Igounet was born in 1970, and in 1998 she obtained a PhD in history from the Institut d'études politiques in Paris, under the supervision of Pierre Milza.[1] Beginning in the late 1990s, she wrote pieces for Le Monde diplomatique.[2] She then became affiliated with the Institut d'histoire du temps présent of the French National Centre for Scientific Research.[3]
Beginning in 2017, she worked together with Rudy Reichstadt on the site Conspiracy Watch (fr).[4] Since 2019, she has been a member of the French scientific council to the Inter-Ministerial Delegation to Combat Racism, Anti-Semitism, and Anti-LGBT Hate (fr).[5]
Igounet's work Histoire du négationnisme en France was drawn from her work for her doctoral dissertation. Using archival materials as well as interviews with people involved in Holocaust denial like Maurice Bardèche, Robert Faurisson, Roger Garaudy, Pierre Guillaume, and Jean-Claude Pressac, Igounet narrates the spread of Holocaust denial in France from immediately after the end of World War II, demonstrating how it was facilitated both by the extreme right-wing press and also some sources on the French far left. According to the sociologist Gisèle Sapiro, Igounet centers the roles of anti-Semitism, anti-Zionism, and anti-communism in the history of French Holocaust denial (notably the role of the early National Front leader François Duprat), which existed not just on the extreme right but also in the extreme left during the 1970s, on which side Pierre Guillame played a key role.[6] Olivier Lalieu, a historian at the Mémorial de la Shoah Holocaust museum in Paris, wrote that the chapters related to the activities of Robert Faurisson are the most innovative, both in their descriptions of his relationship with Pierre Guillaume and the role of the extreme left.[7] Shortly after the book's release, Robert Redeker predicted that it would become the main reference work in the subject of the history of Holocaust denial in France.[8]

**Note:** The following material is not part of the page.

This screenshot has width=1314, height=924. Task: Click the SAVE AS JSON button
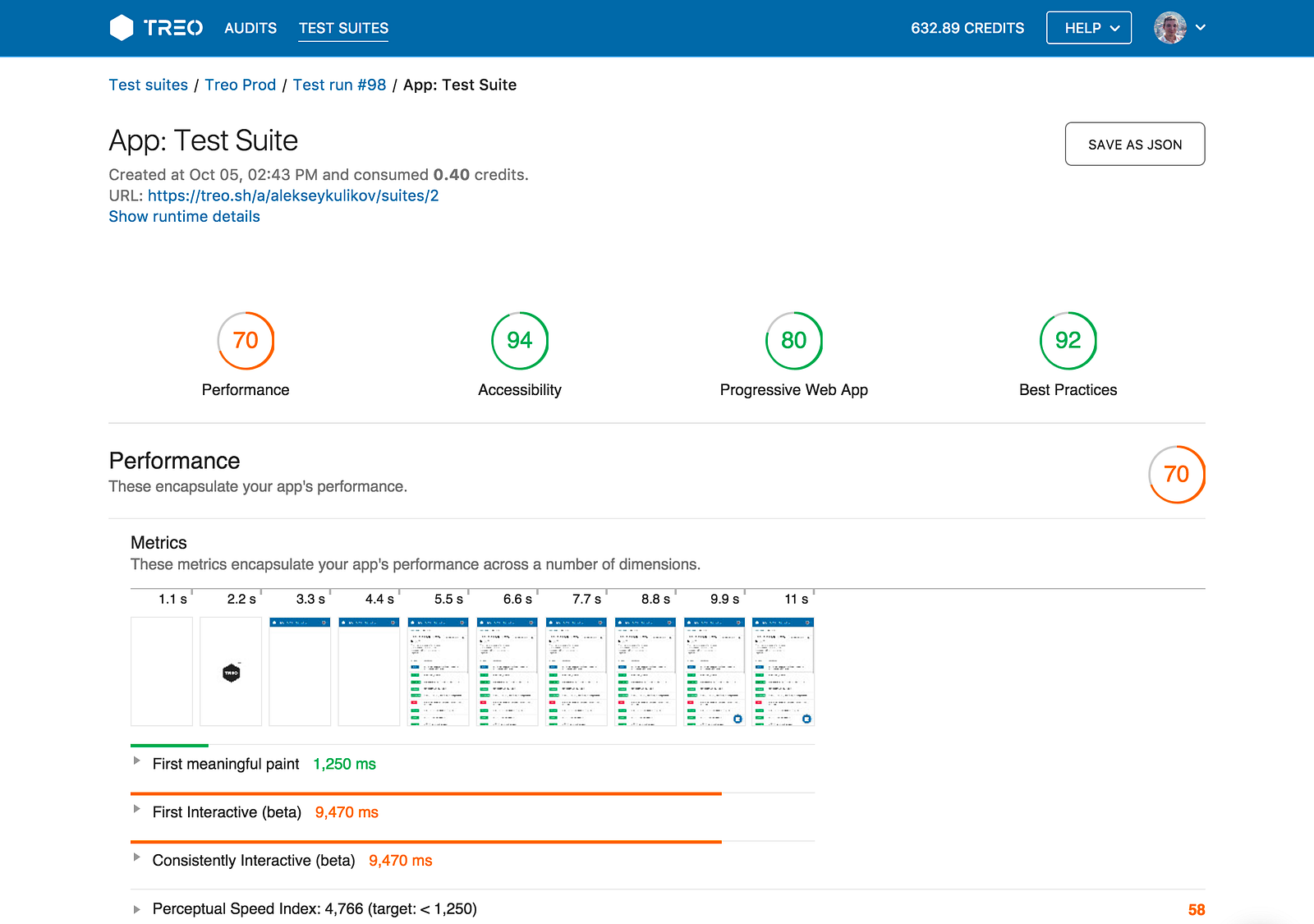[x=1134, y=145]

She subsequently extended her work on far-right politics in France to study the history of the National Front, in the book Le Front National de 1972 à nos jours: le parti, les hommes, les idées (The National Front from 1972 to the present: The party, the men, the ideas).[9]
In 2012, Igounet continued her work on Holocaust denial with the book Robert Faurisson: portrait d'un négationniste (Robert Faurisson: Portrait of a Holocaust denier). In this book she relied more heavily on oral testimony due to a lack of open archives.[10] According to the historian Grégoire Kauffmann (fr), the book chooses to focus on Faurisson's tendency to repeat falsehoods, particularly about himself.[11] To the historian Stéphanie Courouble-Share, this biography captured deceptions by Faurisson sufficiently well to dispel the ambiguity that had previously characterised the public understanding of him.[12] [13] Robert Faurisson disapproved of the work, but declined to file any civic action against Igounet.[14]
In addition to her work with Conspiracy Watch, Igounet has extensively published work related to her historical expertise in popular media. In 2018, she co-authored an editorial in Le Monde calling on Israel to recognize the Armenian genocide.[15] She has also published on historical topics in outlets like Harper's Magazine,[16] and her work has been cited in venues like The New York Times[17] and The Times of Israel.[18]